▶ [任务目标]:
修改下面的记录，只取含有“Open the clustered dots icon in sidebar”的那一行到含有“tap(585, 631)”的那一行（两端都算在内）。将其中的“Widgets”换成“Notifications”，其余一字不动，只写出这些行。

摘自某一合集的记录
# # #
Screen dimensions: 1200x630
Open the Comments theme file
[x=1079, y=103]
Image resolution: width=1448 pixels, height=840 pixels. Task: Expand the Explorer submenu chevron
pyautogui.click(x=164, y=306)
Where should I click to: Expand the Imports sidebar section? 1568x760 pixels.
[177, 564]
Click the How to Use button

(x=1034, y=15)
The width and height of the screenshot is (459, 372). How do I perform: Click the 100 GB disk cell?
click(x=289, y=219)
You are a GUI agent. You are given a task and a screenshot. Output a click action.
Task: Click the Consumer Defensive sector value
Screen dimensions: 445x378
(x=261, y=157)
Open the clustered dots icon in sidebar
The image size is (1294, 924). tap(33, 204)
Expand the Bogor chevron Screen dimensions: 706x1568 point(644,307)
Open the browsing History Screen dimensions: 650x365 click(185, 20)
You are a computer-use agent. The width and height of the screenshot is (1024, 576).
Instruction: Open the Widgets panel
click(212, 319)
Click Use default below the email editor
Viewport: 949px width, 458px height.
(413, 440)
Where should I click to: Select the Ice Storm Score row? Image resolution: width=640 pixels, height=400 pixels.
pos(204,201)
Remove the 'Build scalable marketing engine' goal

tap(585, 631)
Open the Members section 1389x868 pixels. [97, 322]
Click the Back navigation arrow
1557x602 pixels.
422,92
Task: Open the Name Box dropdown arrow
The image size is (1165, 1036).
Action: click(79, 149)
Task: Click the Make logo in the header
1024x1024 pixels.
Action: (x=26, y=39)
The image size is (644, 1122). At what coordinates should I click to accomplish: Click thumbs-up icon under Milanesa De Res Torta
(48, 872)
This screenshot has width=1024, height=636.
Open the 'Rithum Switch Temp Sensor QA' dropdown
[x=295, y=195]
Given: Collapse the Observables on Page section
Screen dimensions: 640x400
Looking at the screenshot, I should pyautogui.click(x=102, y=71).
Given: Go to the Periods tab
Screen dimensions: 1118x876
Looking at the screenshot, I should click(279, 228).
# # #
▶ [书面解答]:
Open the clustered dots icon in sidebar
The image size is (1294, 924). tap(33, 204)
Expand the Bogor chevron Screen dimensions: 706x1568 point(644,307)
Open the browsing History Screen dimensions: 650x365 click(185, 20)
You are a computer-use agent. The width and height of the screenshot is (1024, 576).
Instruction: Open the Notifications panel
click(212, 319)
Click Use default below the email editor
Viewport: 949px width, 458px height.
(413, 440)
Where should I click to: Select the Ice Storm Score row? Image resolution: width=640 pixels, height=400 pixels.
pos(204,201)
Remove the 'Build scalable marketing engine' goal

tap(585, 631)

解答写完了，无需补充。